EXERCISE TASKS
(a) In the Timbuk2 wilderness trip account, why had the senior managers' concerns become more basic than the ones they would usually have?
(b) Continue the Timbuk2 wilderness trip account from its final sentence.

DOCUMENT SEGMENT
··········

The goal: Accomplish six months of team building in seven days The plan: Send the executive team deep into the Wyoming wilderness and let them really get to know one another
The senior managers of Timbuk2, a San Francisco-based manufacturer of messenger bags, gathered on a gently sloping granite ledge at an altitude of 12,000 feet, overlooking the blue-gray shimmer of one of the dozen or so Ice Lakes, slopes of stubby pine trees, and beyond onto ragged peaks. It was the middle of June, but snow still mounded on the ground. A thunderstorm had just skirted the campsite and the wind screamed constantly, cold and fierce.
These four men and two women lead a growing company of 70 employees back at sea level, where they'd typically be worrying about things like financing, brand management, e-commerce, and retail sales. But for the past four days they'd been in the backcountry, and their concerns had been somewhat more basic: Would that small blister turn into a festering sore? Would those dark clouds bring rain? Does that bear paw print in the mud mean there's an actual bear nearby?
The group was halfway through a seven-day backpacking trip organized by the National Outdoor Leadership School, or NOLS. Accompanying them were two NOLS instructors and me; I'd tagged along to see what would happen. It had been nearly 100 hours since any of us had had a shower, or used a flushing toilet, cradled a cell phone to our ear, or run our fingers across a keyboard. As the sun started to set, the temperature, which had hit the high 80s when we'd set out from the town of Lander, Wyoming, just four days before, was hovering just above freezing.

··········

DATASET SECTION
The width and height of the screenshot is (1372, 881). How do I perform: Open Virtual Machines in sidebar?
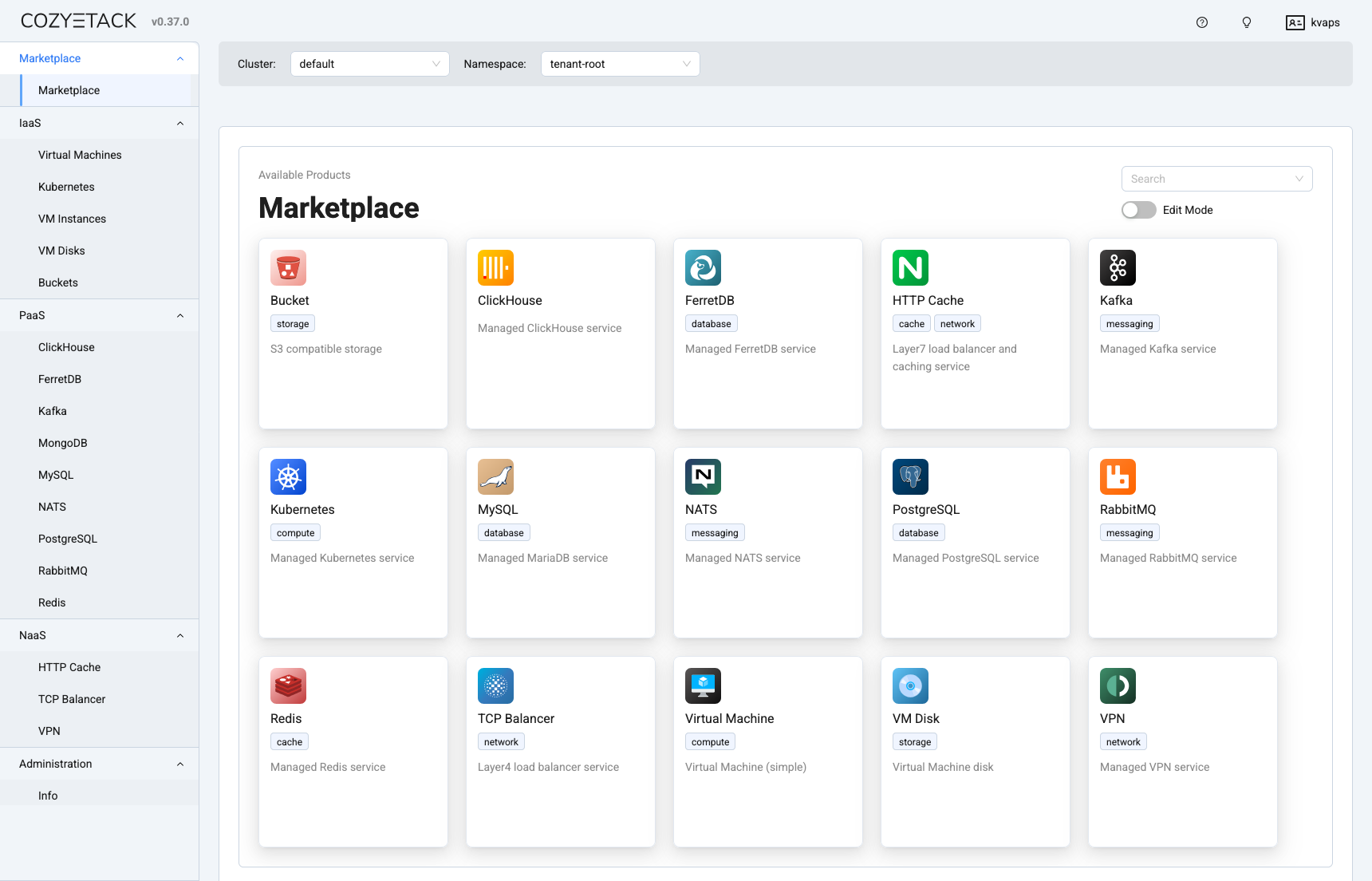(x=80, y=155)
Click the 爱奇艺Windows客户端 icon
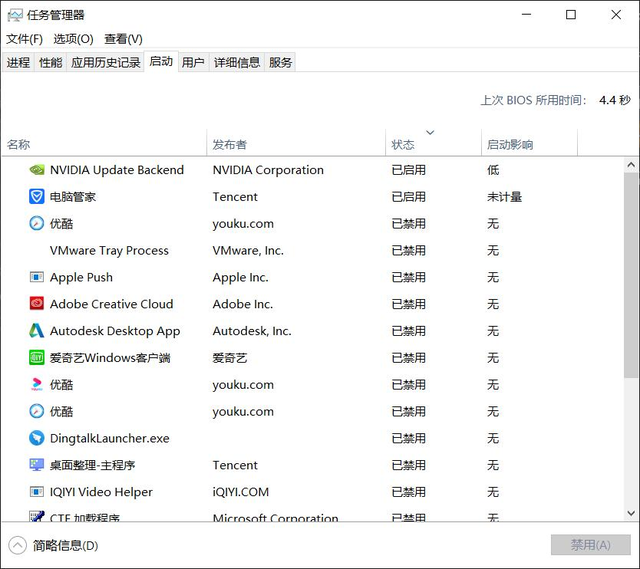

··········

RESPONSES IN ORDER
(a) For the past four days they had been in the backcountry rather than at the company. Instead of financing, brand management, e-commerce, and retail sales, they were worried about blisters turning into sores, dark clouds bringing rain, and whether a bear paw print meant a bear was nearby.

(b)
The reason we were all sitting there that night, in varying degrees of ache, chill, and fatigue, was that Timbuk2 CEO Perry Klebahn had an audacious goal: to accomplish six months of team building in six nights in the wilderness. The company was in the midst of a turnaround, and this particular group--the CFO, the directors of operations, sales, and e-commerce, and a manager of international sales--were all recent hires and had worked together for less than two months. "In six months to a year, this will be a great team, but I can't wait for that," Klebahn said to me when we first talked on the phone, about a month before we left for Wyoming. The company, he said, was completely overhauling its infrastructure and operations to keep up with growing demand. "We're not used to working together. We don't know one another's sense of humor, what stresses us out. My hope is that this trip will get us down to that level, so that we can understand one another--what we're all like and what makes us tick."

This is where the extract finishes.